Construction has finished on the world’s largest forensic anthropology lab, designed by SmithGroupJJR

The lab’s main purpose will be to help in the investigation, recovery, and accounting of Americans lost in past wars.

September 26, 2016 |

Photo courtesy SmithGroupJJR

A new 136,497-sf building in Oahu, Hawaii has become the largest forensic anthropology lab in the world. Designed by SmithGroupJJR, the Defense POW/MIA Accounting Agency’s (DPAA) new Forensic Identification Laboratory combines operations that were previously dispersed across three military locations.

By combining these operations into one facility efficiency, productivity, and support of the DPAA mission, which is to “provide the fullest possible accounting for missing personnel to their families and the nation,” are all greatly improved.

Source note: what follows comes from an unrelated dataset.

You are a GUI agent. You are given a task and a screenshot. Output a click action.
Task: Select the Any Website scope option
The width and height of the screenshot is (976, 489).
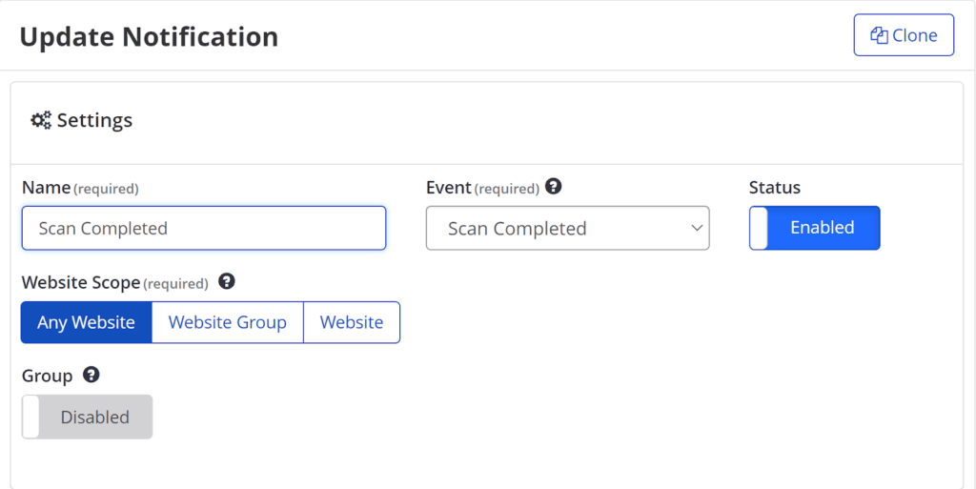[x=86, y=322]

The building has advanced investigation laboratories, a flexible and sustainable working environment for staff, and appropriate spaces for the families of the deceased. The primary laboratory space includes the DPAA Laboratory, the Material Evidence and Life Support Investigation Lab, a DNA lab, and a complete forensic medicine facility.

The DPAA Laboratory space is on the third floor of the building and includes 70 examination tables. Half of the floor is dedicated to lab space while the other half consists of a family viewing room, offices, and administrative spaces. The DPAA Laboratory conforms to Biological Safety Level Two.

The Forensic Identification Laboratory’s design is meant as an homage to the Hickam Air Force Base (now known as Joint Base Pearl Harbor-Hickam). The uniquely Hawaiian structure features structural concrete and pre-cast concrete panels that are fashioned with an abstracted Hawaiian pattern, a three-story garden space, and a craftsman-like shade trellis that welcomes visitors.

SmithGroupJJR also acted as the MEP engineer and laboratory planner and programmer.